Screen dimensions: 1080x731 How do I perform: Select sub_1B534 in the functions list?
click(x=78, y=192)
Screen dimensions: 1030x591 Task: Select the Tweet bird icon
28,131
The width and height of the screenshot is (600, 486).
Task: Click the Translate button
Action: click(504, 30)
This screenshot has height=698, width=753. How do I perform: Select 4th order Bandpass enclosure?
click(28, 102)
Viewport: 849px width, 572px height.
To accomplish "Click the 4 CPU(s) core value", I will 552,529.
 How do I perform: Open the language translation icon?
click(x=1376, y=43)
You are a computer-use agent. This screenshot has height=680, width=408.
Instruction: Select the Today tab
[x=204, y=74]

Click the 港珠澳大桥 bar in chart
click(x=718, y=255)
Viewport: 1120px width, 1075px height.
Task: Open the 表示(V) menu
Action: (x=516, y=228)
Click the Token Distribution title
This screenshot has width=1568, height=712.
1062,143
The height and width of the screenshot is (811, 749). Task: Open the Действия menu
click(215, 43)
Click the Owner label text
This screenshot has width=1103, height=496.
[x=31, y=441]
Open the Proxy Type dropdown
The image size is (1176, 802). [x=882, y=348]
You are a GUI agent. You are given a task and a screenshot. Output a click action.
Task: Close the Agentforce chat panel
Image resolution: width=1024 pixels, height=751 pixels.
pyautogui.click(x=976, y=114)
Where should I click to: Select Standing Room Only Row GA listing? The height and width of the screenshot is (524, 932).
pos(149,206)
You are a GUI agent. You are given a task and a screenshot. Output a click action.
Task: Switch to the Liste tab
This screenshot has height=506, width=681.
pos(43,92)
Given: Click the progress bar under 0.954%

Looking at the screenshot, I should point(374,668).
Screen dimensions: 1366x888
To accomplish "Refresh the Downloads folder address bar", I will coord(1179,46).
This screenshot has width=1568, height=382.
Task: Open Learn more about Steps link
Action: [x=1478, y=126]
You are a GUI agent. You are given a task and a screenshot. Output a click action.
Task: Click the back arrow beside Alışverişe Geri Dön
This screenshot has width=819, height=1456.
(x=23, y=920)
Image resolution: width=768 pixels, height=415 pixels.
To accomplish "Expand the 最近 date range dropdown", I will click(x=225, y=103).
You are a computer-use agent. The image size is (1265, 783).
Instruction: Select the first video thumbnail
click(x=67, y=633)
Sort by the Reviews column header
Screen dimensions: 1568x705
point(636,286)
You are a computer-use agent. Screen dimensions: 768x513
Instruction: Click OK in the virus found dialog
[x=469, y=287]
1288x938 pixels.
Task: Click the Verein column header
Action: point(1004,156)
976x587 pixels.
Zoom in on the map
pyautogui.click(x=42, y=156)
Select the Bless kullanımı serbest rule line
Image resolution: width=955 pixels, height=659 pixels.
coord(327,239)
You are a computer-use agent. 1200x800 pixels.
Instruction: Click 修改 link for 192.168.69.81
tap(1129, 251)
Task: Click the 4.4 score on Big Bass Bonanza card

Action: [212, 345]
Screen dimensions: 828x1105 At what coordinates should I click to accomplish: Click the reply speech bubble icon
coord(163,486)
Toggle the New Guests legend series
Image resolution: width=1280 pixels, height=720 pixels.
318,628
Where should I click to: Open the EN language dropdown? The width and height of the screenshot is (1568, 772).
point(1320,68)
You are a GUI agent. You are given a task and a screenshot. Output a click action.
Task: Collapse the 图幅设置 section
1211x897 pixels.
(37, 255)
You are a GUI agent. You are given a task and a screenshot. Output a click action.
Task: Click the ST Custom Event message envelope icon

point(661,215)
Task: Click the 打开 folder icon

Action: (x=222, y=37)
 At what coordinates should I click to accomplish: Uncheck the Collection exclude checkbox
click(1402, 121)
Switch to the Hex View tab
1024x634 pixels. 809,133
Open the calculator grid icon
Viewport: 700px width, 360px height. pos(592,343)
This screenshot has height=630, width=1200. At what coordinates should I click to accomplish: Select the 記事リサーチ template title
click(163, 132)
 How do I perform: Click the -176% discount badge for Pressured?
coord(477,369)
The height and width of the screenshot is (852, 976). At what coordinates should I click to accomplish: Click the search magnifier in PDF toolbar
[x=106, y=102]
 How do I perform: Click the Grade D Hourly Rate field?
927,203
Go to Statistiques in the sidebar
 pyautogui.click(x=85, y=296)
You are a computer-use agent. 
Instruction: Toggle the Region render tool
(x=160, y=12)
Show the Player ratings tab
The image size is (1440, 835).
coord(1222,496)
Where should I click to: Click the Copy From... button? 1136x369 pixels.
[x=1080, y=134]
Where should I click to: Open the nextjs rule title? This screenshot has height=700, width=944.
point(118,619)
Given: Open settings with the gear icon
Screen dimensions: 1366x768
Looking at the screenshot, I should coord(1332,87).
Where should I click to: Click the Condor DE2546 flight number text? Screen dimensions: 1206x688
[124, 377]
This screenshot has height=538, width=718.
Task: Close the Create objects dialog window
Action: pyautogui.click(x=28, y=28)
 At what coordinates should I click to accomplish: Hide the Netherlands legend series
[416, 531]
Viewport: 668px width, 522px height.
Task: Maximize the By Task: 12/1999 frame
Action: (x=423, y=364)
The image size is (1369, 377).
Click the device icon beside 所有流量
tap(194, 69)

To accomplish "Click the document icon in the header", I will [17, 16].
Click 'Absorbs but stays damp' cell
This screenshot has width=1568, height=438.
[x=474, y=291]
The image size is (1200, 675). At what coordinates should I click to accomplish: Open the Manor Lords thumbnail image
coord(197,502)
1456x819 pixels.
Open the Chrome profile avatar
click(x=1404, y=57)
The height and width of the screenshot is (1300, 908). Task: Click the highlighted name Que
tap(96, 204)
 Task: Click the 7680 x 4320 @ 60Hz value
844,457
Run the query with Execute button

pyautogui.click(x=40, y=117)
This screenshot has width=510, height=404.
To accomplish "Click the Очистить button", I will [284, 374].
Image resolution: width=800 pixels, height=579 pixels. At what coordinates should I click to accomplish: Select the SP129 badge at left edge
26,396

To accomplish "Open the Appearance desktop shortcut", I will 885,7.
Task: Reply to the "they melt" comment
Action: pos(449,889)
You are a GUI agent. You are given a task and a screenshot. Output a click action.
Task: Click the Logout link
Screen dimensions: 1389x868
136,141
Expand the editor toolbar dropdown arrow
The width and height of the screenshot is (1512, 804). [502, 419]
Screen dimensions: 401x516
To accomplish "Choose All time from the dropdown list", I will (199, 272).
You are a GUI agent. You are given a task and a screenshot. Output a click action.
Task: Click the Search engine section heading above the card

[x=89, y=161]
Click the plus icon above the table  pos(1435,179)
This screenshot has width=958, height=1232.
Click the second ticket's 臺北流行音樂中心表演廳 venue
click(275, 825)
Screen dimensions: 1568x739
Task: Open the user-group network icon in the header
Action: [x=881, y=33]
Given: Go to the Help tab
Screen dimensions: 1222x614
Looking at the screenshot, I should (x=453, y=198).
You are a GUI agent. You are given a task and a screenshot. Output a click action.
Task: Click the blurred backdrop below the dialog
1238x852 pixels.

■ ■ ■ ■ ■

Search the entries for the word "computer". Copy each line where it appears.

◆ TASK SOLUTION:
You are a computer-use agent. This screenshot has height=680, width=408.
You are a computer-use agent. The image size is (1265, 783).
You are a computer-use agent. Screen dimensions: 768x513
You are a computer-use agent. 1200x800 pixels.
You are a computer-use agent. 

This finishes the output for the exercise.